In the United States, utility companies are now aware that distributed generation is poised to kill their business model. Where it’s feasible, they’re working to secure centralized renewable power that can be sold on the traditional model, like large hydropower has always been sold. And they’ve begun fighting back against net-metering and renewable portfolio standards. The battles will be fought state by state, and will be won by the renewable energy community with help from local activists. Recent battles in Arizona and Georgia show that voters on both sides of the red-blue line like the idea of personal energy independence. Future fracking wars in other parts of the country are likely to create new allies for renewable energy.
In Germany, the threat to electric utility finances has already produced incentives for owners of small solar systems to consume their own power on site, if necessary by using battery storage. In parts of the United States, utilities don’t want to net-meter battery-backed systems. They’re afraid they’ll wind up buying back power they’ve already sold. It’s a specious argument in a time-of-use rate structure: Who’s mad enough to buy electricity at 35 cents per kilowatt-hour and sell it at 8 cents per kilowatt-hour?

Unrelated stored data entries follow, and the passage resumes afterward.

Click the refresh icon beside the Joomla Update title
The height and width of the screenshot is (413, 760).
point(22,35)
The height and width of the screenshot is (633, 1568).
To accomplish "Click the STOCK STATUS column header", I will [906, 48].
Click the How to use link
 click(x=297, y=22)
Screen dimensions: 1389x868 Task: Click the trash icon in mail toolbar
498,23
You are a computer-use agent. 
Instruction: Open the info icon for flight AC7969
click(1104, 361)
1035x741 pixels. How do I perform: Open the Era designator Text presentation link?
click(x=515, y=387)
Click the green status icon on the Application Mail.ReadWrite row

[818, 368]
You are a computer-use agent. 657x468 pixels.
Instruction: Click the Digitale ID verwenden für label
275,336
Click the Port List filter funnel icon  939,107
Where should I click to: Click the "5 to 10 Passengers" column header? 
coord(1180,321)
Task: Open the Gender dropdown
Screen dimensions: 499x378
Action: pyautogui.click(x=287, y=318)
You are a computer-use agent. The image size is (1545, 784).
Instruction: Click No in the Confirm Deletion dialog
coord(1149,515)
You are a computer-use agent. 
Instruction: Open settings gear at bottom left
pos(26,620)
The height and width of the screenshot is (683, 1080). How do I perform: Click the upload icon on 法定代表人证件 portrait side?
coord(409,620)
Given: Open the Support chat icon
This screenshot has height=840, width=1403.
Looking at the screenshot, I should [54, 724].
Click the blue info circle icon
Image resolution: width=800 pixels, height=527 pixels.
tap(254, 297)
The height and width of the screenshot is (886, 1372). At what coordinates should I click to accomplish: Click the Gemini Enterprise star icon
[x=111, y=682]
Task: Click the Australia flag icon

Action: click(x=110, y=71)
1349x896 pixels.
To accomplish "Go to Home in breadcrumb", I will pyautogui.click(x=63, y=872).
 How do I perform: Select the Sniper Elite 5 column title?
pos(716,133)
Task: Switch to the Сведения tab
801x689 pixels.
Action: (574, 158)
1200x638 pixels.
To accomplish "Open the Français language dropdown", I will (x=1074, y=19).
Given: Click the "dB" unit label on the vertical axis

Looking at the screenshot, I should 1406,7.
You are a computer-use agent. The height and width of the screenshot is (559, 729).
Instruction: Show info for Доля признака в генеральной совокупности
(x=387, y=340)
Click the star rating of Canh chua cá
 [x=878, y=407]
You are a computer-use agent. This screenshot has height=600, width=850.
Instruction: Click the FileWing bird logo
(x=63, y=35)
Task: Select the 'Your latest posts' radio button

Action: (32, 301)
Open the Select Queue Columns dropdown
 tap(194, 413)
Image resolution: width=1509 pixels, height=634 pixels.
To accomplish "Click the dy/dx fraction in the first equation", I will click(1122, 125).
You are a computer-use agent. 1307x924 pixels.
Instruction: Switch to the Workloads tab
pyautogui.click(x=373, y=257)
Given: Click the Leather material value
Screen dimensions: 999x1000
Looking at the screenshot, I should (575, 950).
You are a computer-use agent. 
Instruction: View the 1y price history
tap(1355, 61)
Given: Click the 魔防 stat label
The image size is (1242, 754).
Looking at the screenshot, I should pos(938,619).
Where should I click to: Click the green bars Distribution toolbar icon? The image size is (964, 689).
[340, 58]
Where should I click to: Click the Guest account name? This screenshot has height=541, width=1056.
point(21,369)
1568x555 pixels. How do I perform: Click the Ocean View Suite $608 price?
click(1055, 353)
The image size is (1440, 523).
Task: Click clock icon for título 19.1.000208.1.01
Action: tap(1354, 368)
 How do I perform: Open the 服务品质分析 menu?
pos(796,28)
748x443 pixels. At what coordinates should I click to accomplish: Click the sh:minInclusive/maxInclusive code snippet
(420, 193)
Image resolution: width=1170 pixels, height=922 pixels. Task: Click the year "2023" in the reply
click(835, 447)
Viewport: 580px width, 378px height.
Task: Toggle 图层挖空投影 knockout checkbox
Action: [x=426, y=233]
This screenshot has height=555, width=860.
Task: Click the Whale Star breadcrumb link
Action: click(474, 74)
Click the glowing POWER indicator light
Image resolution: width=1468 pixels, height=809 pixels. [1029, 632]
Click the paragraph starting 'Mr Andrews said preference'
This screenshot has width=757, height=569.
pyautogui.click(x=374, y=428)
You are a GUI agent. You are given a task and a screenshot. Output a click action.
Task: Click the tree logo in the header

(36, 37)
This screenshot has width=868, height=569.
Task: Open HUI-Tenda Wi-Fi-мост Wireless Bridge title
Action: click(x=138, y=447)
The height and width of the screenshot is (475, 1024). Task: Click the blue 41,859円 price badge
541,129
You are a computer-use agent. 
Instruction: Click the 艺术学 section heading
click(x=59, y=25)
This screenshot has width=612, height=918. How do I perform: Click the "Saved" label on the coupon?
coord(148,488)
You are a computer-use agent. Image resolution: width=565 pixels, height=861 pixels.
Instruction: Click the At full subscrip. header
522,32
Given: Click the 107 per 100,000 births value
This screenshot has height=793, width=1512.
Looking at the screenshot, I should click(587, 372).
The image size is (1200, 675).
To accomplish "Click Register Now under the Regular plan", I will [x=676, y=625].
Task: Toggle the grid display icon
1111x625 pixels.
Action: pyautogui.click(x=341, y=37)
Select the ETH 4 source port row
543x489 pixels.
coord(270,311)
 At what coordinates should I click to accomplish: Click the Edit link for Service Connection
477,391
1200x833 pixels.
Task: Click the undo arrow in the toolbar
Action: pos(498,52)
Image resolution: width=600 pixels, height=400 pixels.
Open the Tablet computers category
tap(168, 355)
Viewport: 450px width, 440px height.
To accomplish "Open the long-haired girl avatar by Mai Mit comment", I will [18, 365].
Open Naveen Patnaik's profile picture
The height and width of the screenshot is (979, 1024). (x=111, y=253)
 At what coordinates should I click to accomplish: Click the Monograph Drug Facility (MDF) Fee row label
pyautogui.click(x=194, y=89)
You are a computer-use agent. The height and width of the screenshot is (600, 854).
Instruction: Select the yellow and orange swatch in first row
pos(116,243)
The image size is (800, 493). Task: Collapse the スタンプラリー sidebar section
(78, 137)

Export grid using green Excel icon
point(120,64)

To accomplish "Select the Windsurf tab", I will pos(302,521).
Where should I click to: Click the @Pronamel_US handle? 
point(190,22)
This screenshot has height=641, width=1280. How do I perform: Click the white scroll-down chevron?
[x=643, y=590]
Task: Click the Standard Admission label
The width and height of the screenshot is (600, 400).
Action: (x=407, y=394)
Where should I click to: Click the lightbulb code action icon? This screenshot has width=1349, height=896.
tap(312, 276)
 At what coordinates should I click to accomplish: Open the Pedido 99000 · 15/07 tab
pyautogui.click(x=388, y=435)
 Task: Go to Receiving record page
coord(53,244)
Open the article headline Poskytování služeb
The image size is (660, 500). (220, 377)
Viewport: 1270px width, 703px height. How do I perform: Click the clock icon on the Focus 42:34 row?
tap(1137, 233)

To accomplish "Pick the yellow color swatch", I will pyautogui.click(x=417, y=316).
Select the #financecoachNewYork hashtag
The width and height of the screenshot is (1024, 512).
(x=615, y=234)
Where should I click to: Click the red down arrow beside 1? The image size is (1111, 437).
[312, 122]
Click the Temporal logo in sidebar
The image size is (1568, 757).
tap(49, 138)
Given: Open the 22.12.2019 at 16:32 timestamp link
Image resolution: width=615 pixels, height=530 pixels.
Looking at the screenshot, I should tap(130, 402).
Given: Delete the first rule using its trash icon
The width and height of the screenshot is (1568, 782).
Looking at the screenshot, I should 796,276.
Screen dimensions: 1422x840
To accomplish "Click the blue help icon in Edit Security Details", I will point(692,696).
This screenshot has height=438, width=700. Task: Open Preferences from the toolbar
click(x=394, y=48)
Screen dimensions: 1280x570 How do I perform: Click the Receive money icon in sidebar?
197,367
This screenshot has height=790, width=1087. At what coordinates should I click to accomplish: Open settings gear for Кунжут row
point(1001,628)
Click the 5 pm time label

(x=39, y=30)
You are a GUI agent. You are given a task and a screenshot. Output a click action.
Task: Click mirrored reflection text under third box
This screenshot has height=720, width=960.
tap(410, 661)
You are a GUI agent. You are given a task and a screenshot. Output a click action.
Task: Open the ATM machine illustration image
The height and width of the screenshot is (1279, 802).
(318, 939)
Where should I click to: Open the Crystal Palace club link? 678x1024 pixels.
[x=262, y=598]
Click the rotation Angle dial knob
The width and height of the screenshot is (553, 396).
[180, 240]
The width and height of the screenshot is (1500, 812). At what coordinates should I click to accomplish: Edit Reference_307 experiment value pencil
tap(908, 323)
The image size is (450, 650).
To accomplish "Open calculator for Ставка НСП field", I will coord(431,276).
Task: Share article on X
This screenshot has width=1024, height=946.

The issue may be resolved through confrontation with some very large utility customers — universities, hospitals, factories — who want the stability of their own storage-backed microgrids.
Meanwhile, progress is rapid on the permitting front, with some dramatic developments. Chicago Mayor Rahm Emmanuel told his audience at SPI that the city will approve solar construction permits within one day — drop off the application in the morning, pick up the permit in the afternoon. Sounds great! Chicagoans will be forgiven some skepticism about the efficiency of the inspection process.
At the federal level, we now have an RPS bill in the Senate. It’s not likely to go anywhere while the House remains in polarized disarray. The key issue for most large solar companies will be to keep the investment tax credit alive after 2016. The PPA corporations will be most heavily affected by any ramping down of the 30 percent investment tax credit — after all, they make a lot of money by bundling those tax credits the way investment banks bundle home mortgages.
Meanwhile, thanks largely to the success of PPA companies, mainstream financing has become broadly available to solar developers at all scales. With that accomplished, survivors of the ongoing consolidation look forward to steady growth as the economy recovers.